Testifying at Rana's trial in 2011, Headley spoke in a monotone voice, seemingly detached, even as he described one proposal for the never-carried-out Danish plot to behead newspaper staff and throw their heads onto a street.

In video excerpts of his interviews with the FBI after his arrest, Headley appears flippant, cool and calculating. As he revealed Rana's name, he told an investigator in an upbeat voice, "That probably is going to be good a plus for me. Also for you."

In big cases where suspects cooperate, prosecutors often ask for leniency. It's both a reward and a message to future suspects that they, too, could get a break if they spill their secrets. Still, for a reviled figure like Headley to get a sentence less than sentences routinely meted out to convicted drug traffickers or child pornographers could prompt criticism.

Prosecutors seemed to anticipate that in their filing, acknowledging that, "Determining the appropriate sentence for David Headley requires consideration of uniquely aggravating and uniquely mitigating factors."

Prosecutors have recounted only in broad terms how Headley has shed light on the leadership, structure and possible targets of Lashkar-e-Taiba, which was believed to have ties to the Pakistani intelligence agency known as ISI. Headley has said his ISI contact was a "Major Iqbal," who was named in the indictment that charged Headley.

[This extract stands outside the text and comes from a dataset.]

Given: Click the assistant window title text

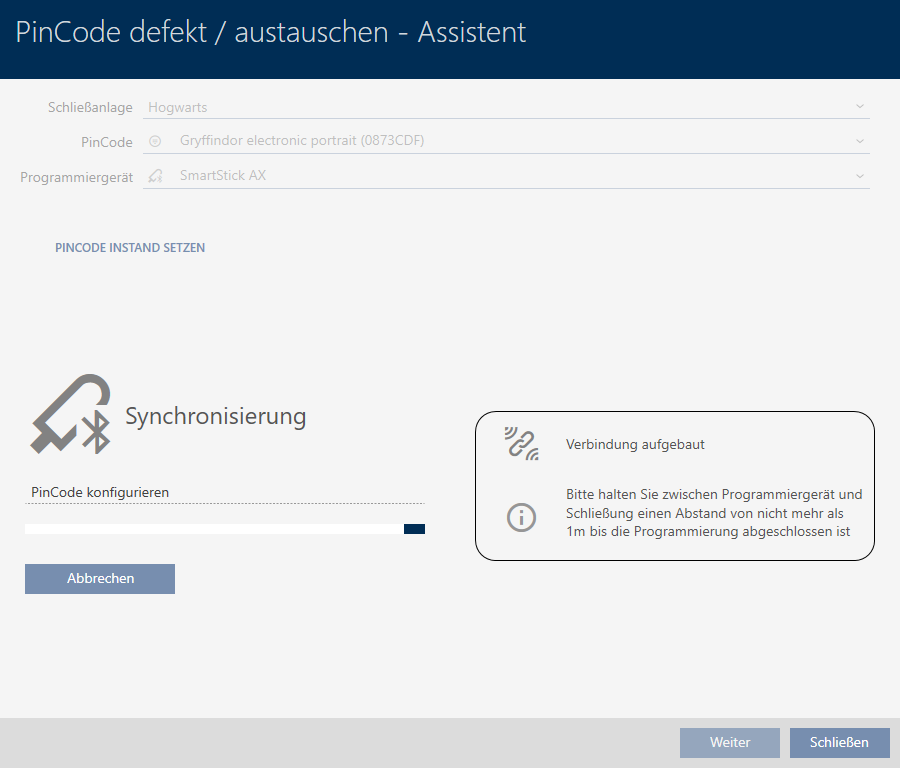Looking at the screenshot, I should (x=271, y=32).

Seth Jones, a RAND Corp. political scientist, agrees Headley must have provided useful insight for American intelligence, especially about how Pakistani intelligence agents allegedly reach out to people like Headley.

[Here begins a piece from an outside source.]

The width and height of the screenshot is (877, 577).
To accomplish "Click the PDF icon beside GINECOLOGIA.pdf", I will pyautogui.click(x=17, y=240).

"From my perspective, this was pretty detailed information about one ISI contact (Headley) with one handler, Iqbal," said Jones. But he added Pakistani intelligence would have been careful not to reveal too much to Headley, saying, "They didn't trust him either."

For his cooperation and guilty plea to 12 counts, Headley secured both a promise that he would not face the death penalty and would not be extradited to India. Late last year, India secretly hanged the lone gunman who survived the Mumbai attack, Mohammed Ajmal Kasab.

The 12 counts Headley pleaded guilty to included conspiracy to commit murder in India and aiding and abetting in the murder of six Americans, who included Americans Alan Scherr and his 13-year-old daughter, Naomi.

Scherr and her family were in India for a two-week spiritual retreat and were staying at the Oberoi Trident Hotel, one of the sites that came under assault.

After the attack, Scherr helped start an organization called the One Life Alliance, which seeks to work against terrorism by promoting understanding and respect for the sacredness of life.

"This is how I am surviving this event, which erased life as I knew it," she wrote in an email from Mumbai, where she continues to travel to for charity work.

Survivor Andreina Varagona described in a presentencing filing dining with the Scherrs at the hotel restaurant when gunmen burst in. Bullets tore apart the room as they dove under a table, the girl screaming.

"I suddenly felt the warm spray of blood on my face and in my hair. ... Naomi's screams had stopped too, and I saw her lying lifeless beside (her father)," she recounted. "They'd both been shot dead."